According to Goldman and Schafer [1] , pulmonary embolism (PE) is an obstruction of a pulmonary artery by material that has traveled to the lungs through the bloodstream. The most common type of material that travels to the lungs is a thrombus from the legs or arms and is known as venous thromboembolism (VTE). Fat from bone marrow that might form after a fracture, air injected during intravenous infusion, tumor cells, and certain medical equipment are also examples of possible causes that can lead to blood flow obstruction.

The blockage results in right ventricular strain and pulmonary hypertension, which cause the majority of PE symptoms. These symptoms are related to impaired gas exchange due to alveolar surface loss and reflex bronchoconstriction [1] .

Approximately 50,000 deaths per year occur in the United States due to PE [2] .

2. Epidemiology

Despite advances in the past 30 years, PE continues to have a high mortality rate, and diagnosis and treatment have not changed significantly in the last decade [3] .

VTE, which includes deep vein thrombosis (DVT) and PE, is considered the third most common cause of cardiovascular death after stroke and myocardial infarction [2] . If not treated promptly, acute PE has a mortality rate as high as 30% with a death rate of 8% [3] .

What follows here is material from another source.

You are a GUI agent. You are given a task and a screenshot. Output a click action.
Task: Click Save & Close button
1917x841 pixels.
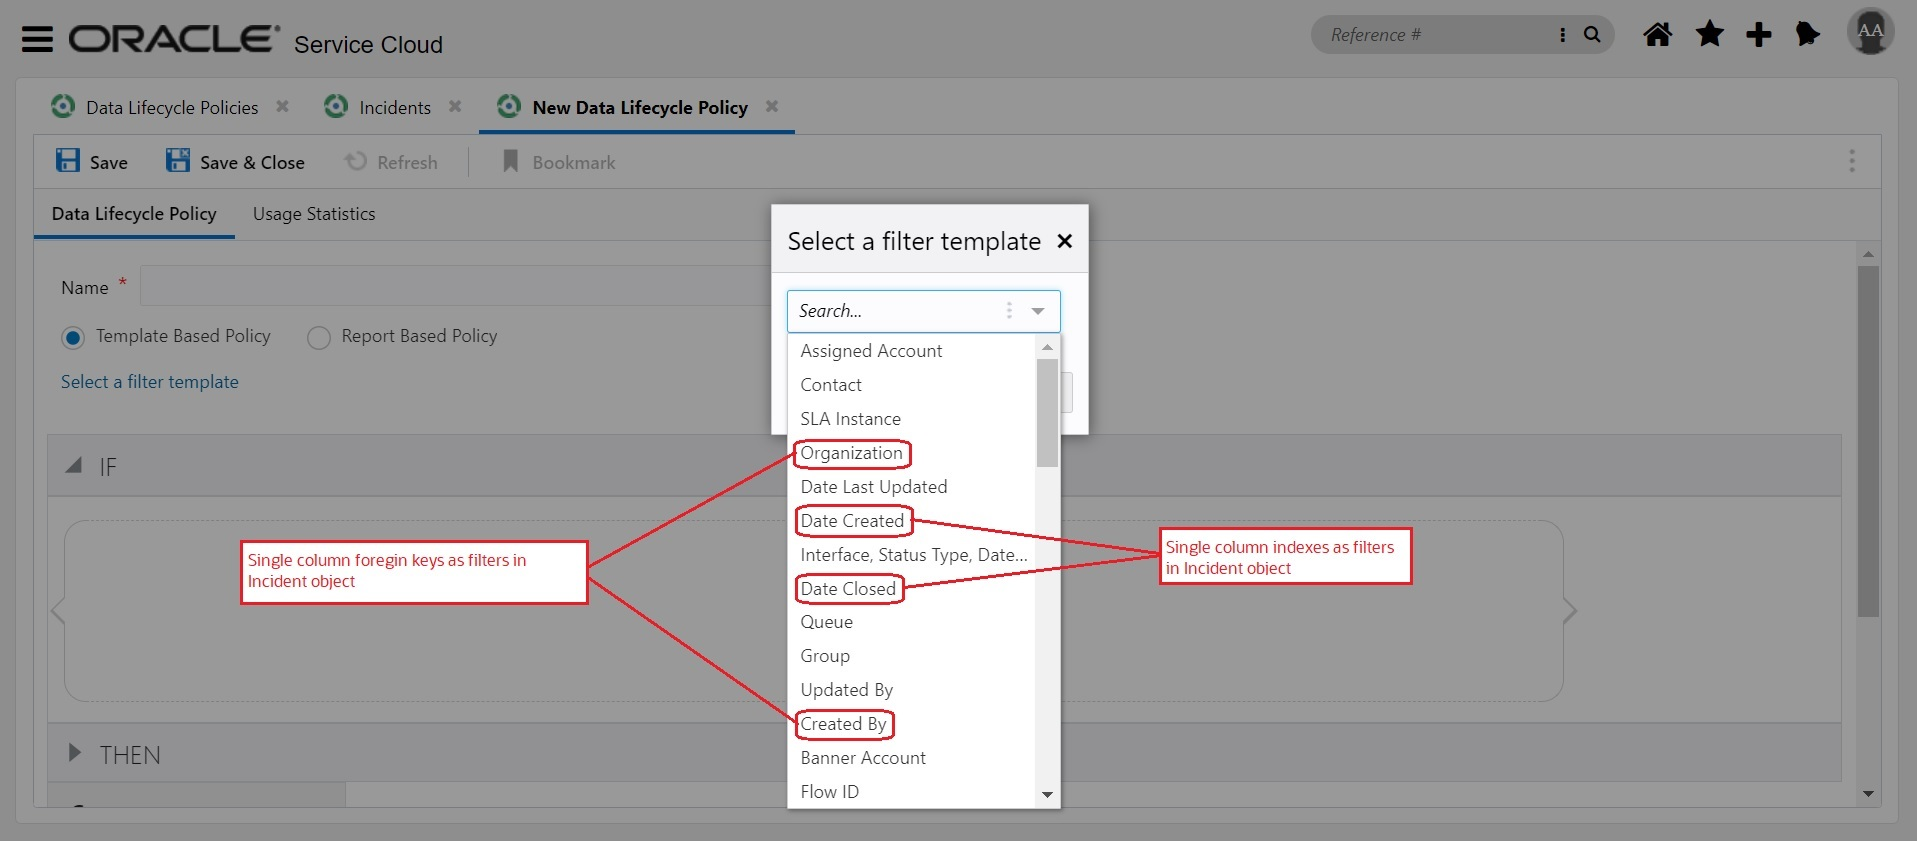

Goldman and Schafer [1] postulate that the incidence of VTE increases exponentially with age and that there higher incidence in African-Americans and Caucasian-Americans than in Asian Pacific Islanders and the Hispanic population. Moreover, most studies suggest that African-Americans have higher rates of VTE than Caucasian-Americans possibly due to risk factors, such as diabetes, obesity, and elevated factor VIII [4] .

In 2014, Zakai et al. [4] examined the association of race with VTE in over 438,090 people in three prospective studies; the Cardiovascular Health Study (CHS), the Atherosclerosis Risk in Communities study (ARIC), and the reasons for Geographic and Racial Differences in Stroke study (REGARDS) [4] . The study found that VTE related events occurred in 51,149 individuals and from those individuals 17,318 were black. The studies point out that when compared to whites blacks had a higher rate of VTE in CHS (HR 1.81; 95% CI 1.20, 2.73). The reasons for Geographic and Racial Differences in Stroke study (REGARDS) pointed out that there was a significant region by race interaction (p = 0.01). The study found that blacks in the southeast had a higher rate of VTE than blacks in the rest of the US (HR 1.63; 95% CI 1.08, 2.48). These findings were not seen in whites (HR 0.83; 95% CI 0.61, 1.14) [4] .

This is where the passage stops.